Data records:
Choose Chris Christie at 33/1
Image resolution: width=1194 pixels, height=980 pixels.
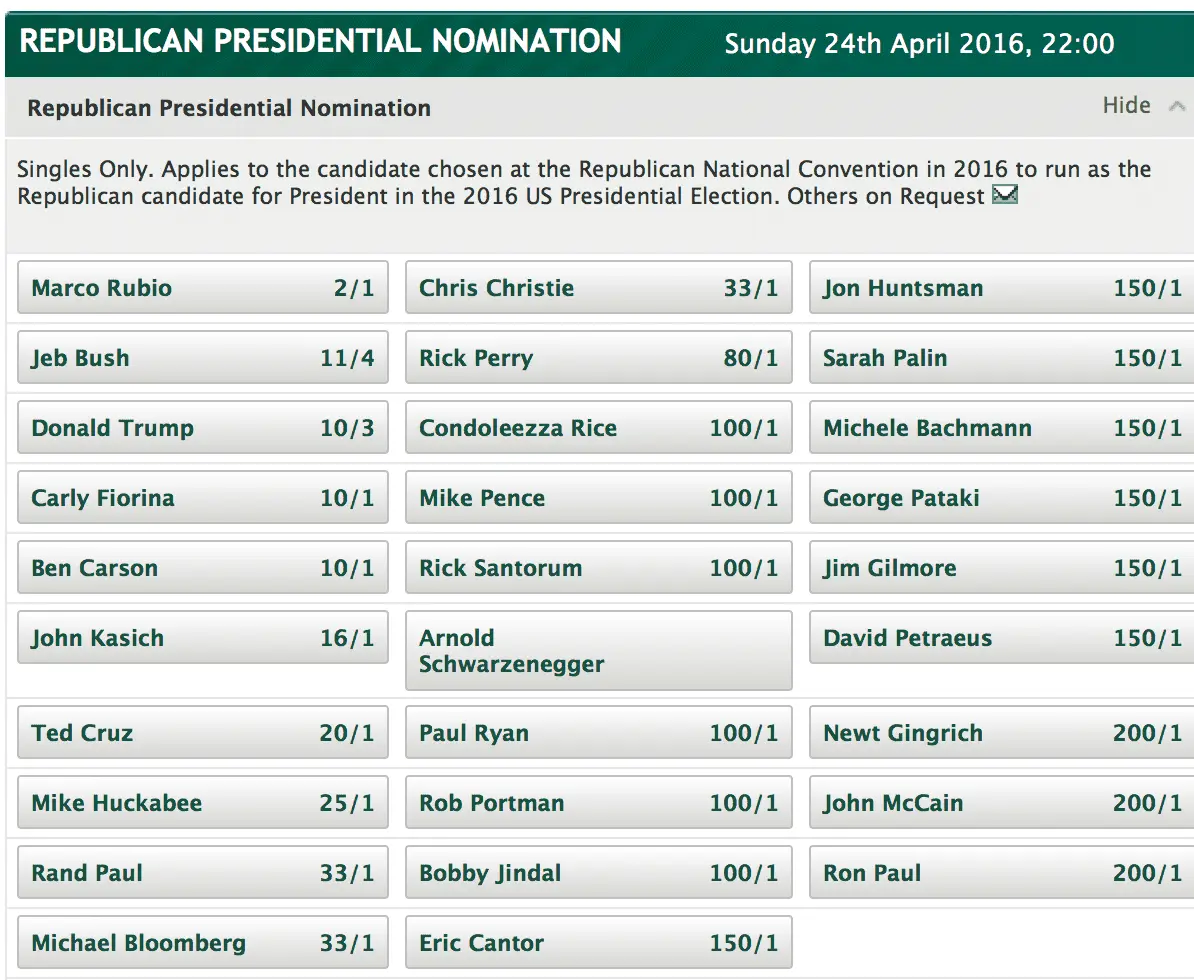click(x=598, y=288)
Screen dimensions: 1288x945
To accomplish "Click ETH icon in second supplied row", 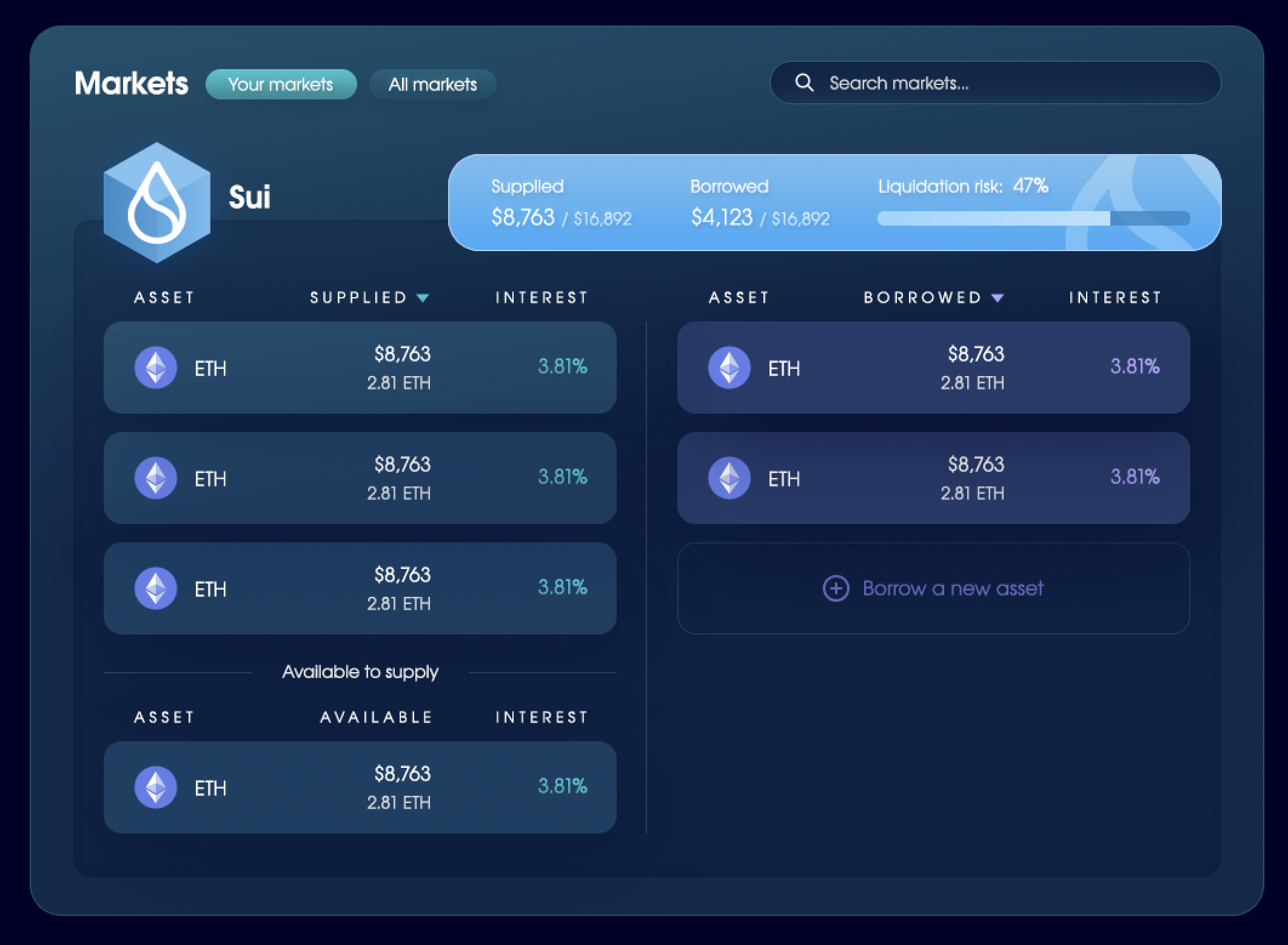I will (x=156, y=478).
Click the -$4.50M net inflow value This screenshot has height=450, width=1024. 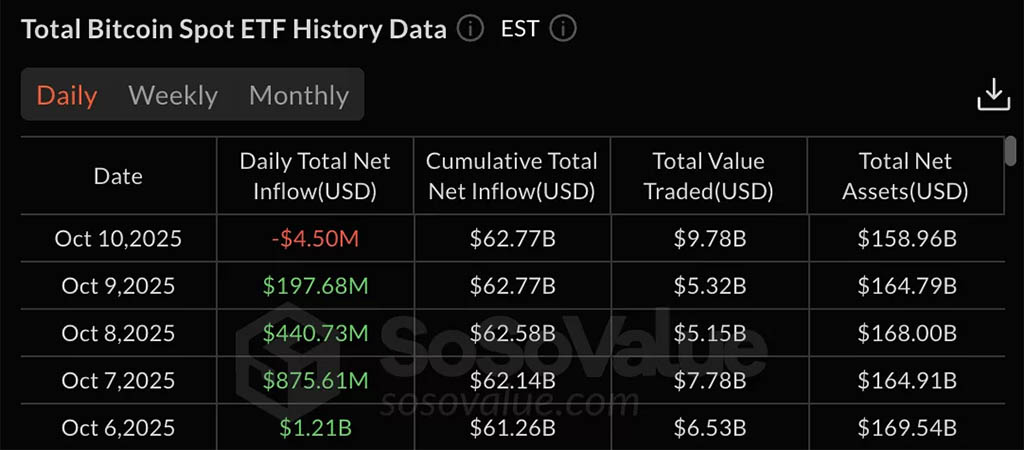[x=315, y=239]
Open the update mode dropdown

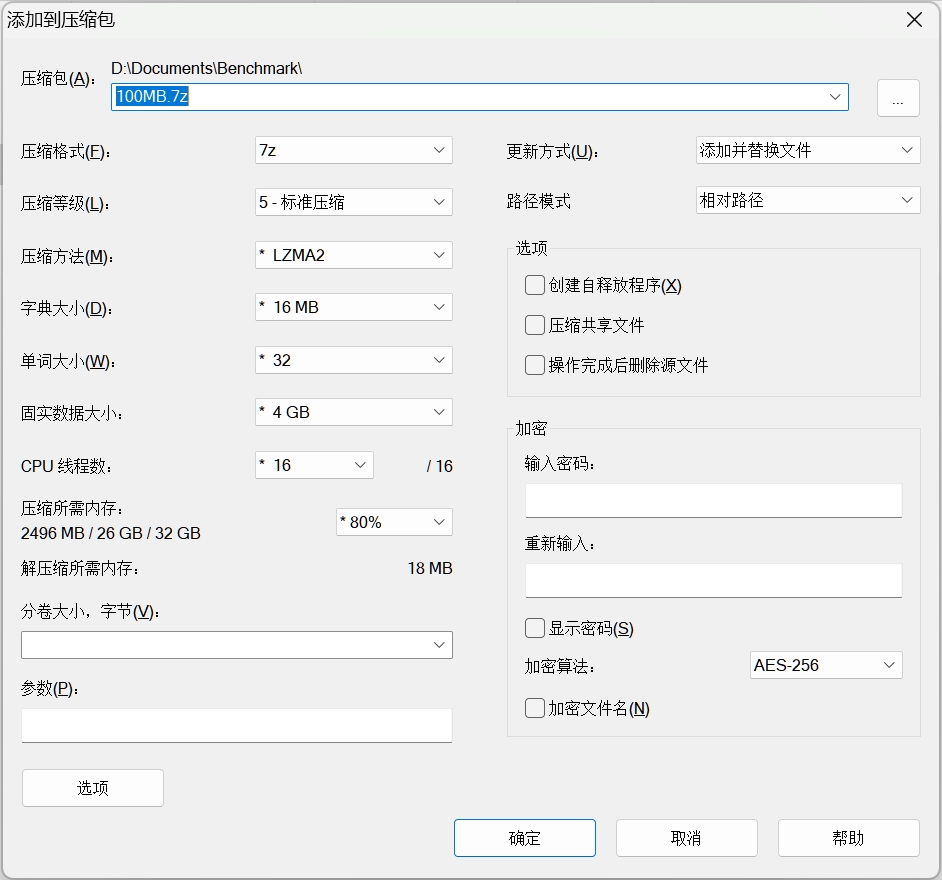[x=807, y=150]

==

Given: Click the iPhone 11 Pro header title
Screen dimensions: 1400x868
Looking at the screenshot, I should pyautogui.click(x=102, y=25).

Given instruction:
Copy out everything from the line containing "Given: Click the iPhone 11 Pro header title" down to the line containing "Looking at the", leaving every line as it is.

Solution for this task:
Given: Click the iPhone 11 Pro header title
Screen dimensions: 1400x868
Looking at the screenshot, I should pyautogui.click(x=102, y=25).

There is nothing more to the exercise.